Я завожу разговор о летних каникулах. Рассказываю Туве, что поеду на все лето в США и буду жить в Мичигане у сестры Джима. Рассказываю о Мичигане, об огромных лиственных лесах, о голубых озерах и бурных реках, где буду ловить рыбу.
— А ты чем займешься?
— Не знаю. Скорее всего, буду работать. Так мама хочет.

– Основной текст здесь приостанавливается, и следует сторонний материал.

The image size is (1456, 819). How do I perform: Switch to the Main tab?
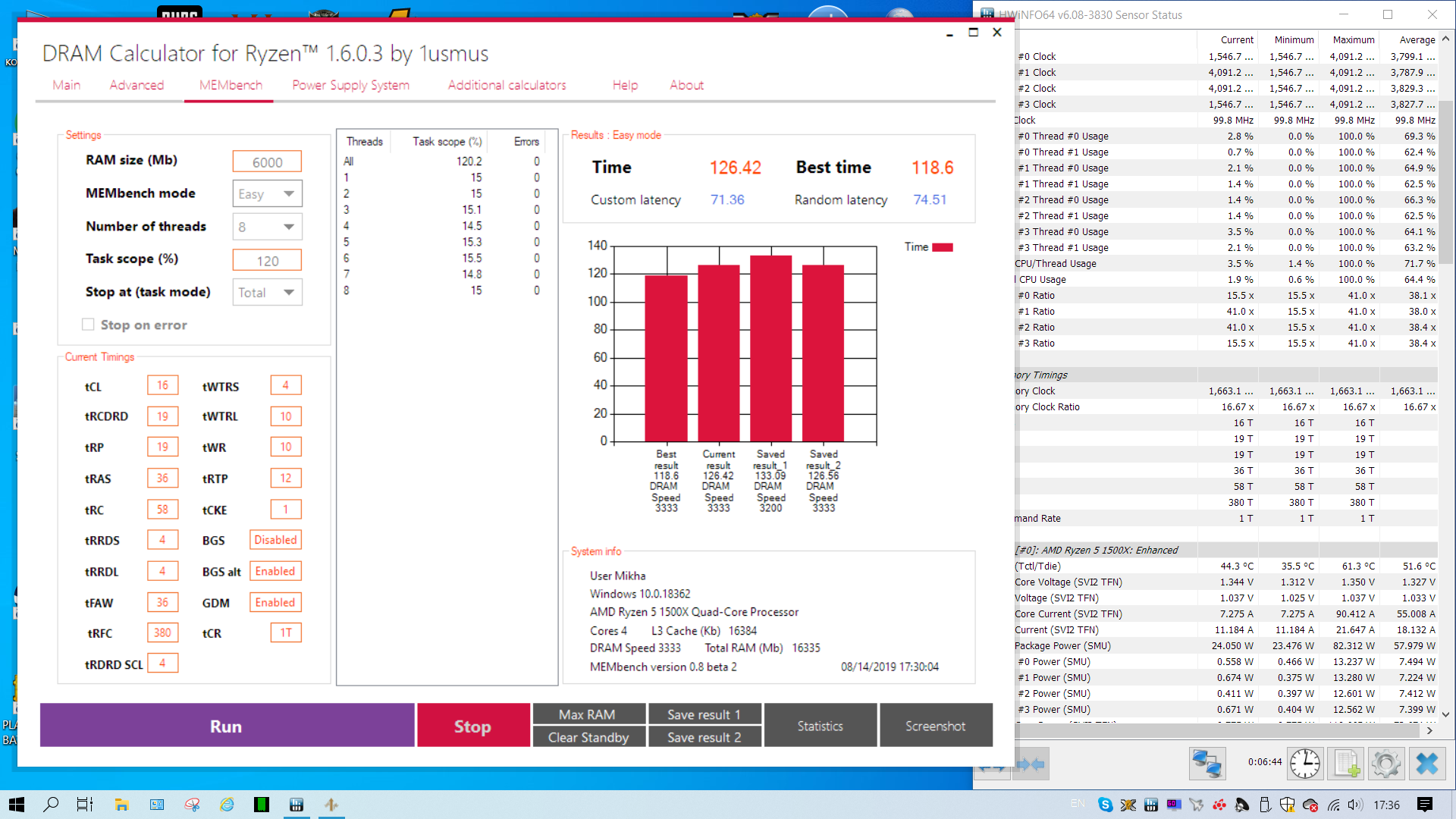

— Тебе нравится арахисовое масло? — спрашиваю я.
— А что это?
— Типа крема из арахиса и сахара. Его намазывают на хлеб вместо обычного масла. Это чертовски вкусно! Джим без ума от него. Иногда мы ставим старые диски Элвиса Пресли и набиваем живот бутербродами с арахисовым маслом. Весь дом ходит ходуном. Кристин просто смотрит на нас. Она предпочитает домашний сыр, ты же знаешь. Если в моем рюкзаке остался еще бутерброд с арахисовым маслом, я тебя угощу.
— Не хочу я твои старые бутерброды. Я уже не люблю арахисовое масло.
— А с чем ты любишь бутерброды?
— Не знаю. Плевать я хотела на них, Кимме!
— Ну скажи. Должна же ты любить хоть что-нибудь? А икра?
— Бе-е. Терпеть ее не могу. Одна соль.
— А сыр?
— Возможно. Я должна что-нибудь выбрать.
— Элвис любил арахисовое масло. Из обжаренных орехов. И бутерброды с вареньем и бананом.
— Вот как.
— А знаешь, какой у него любимый гамбургер?
— Да плевать мне на этого Элвиса Пресли!
— Трипл чизбургер! О, боже! Ты должна попробовать его, Туве. После ничего другого в рот не полезет.
— Ты можешь заткнуться и просто молча идти?! Внезапно мы оказываемся в знакомом месте.
Я не верю своим глазам. Что я вижу? Уж не старый ли добрый дорожный знак? Поворот? Движение транспортных средств запрещено? Конец дороги? Понятия не имею. Просто это мой любимый ржавый дорожный знак. Никогда не думал, что так обрадуюсь, увидев его.
— Не понимаю, — говорю я. — Просто в голове не укладывается. Я думал, что мы на другой стороне леса. Я совсем не узнал дорогу.
— Так бывает, когда сбиваешься с пути.
Я стою и изучаю дорогу. Похоже на след. Две небольшие кучки гравия и отчетливые отпечатки шин. Здесь была машина. Она остановилась тут, затем водитель резко нажал на газ и уехал. Скорее всего, именно эту машину мы слышали, когда она громыхала на весь лес.
— Наверное, Криз приехала, — говорит Туве.
— Но сегодня же не тот день. Она должна была приехать вчера.
— Именно поэтому! — отвечает Туве. — Криз в своем репертуаре. Опоздала на целые сутки!
Внезапно солнце прорвалось сквозь тучи, и все стало ясным и понятным. Все изменилось. Мы больше не блуждаем. Скоро мы будем сидеть под нашим славным навесом и есть зажаренного на решетке зайца со сморчками. Проклятье, как я голоден!
Происходит быстрая смена декораций. Словно меняют кадр. Вместо зимы — весна. Тихий лес оживает. Кусты наполняются щебетом. На нас на полном ходу несется шмель, и Туве, смеясь, еле успевает увернуться. Кажется, даже она довольна солнцем.
— Удачный уход от первого шмеля! — кричу я.
— Мы действительно шли здесь, — говорит Туве и осматривает лес.
— Точно. Думаю, мы скоро выйдем к болоту, где шлепнулся Манни.
Перед нами первое болото. Я не обращаю внимания, что мои ноги соскальзывают с кочек и в ботинках полно воды. Солнце светит. Скоро нас ждет еда.